## Work request:
Check each line of the material that follows, and copy those holding the string "will".
———
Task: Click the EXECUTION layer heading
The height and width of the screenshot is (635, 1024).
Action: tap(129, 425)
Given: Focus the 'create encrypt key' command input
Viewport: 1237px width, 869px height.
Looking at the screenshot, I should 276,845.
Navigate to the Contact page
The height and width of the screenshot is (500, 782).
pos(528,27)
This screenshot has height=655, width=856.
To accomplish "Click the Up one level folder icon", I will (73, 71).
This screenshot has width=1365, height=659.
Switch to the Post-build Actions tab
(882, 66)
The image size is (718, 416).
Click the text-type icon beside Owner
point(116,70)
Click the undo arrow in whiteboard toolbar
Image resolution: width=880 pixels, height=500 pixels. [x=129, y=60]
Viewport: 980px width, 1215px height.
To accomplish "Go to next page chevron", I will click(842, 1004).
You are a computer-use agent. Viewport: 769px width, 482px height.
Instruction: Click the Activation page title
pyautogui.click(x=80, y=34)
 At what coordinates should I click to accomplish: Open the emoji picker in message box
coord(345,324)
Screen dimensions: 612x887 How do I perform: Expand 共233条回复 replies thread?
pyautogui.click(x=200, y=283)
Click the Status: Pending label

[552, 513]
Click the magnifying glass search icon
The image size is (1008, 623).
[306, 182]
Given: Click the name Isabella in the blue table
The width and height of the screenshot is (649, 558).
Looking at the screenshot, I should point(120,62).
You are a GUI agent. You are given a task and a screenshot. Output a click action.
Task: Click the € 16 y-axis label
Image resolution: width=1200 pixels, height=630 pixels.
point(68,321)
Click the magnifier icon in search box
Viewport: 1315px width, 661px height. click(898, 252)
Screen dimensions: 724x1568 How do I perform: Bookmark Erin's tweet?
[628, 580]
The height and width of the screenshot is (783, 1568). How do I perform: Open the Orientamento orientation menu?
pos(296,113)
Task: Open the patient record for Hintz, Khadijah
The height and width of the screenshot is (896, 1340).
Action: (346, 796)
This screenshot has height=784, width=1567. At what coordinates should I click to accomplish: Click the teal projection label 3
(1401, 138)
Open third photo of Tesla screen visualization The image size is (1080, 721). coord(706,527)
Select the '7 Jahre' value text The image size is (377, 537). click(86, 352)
———
## Exercise answer:
To accomplish "Click the Up one level folder icon", I will (73, 71).
To accomplish "Go to next page chevron", I will click(842, 1004).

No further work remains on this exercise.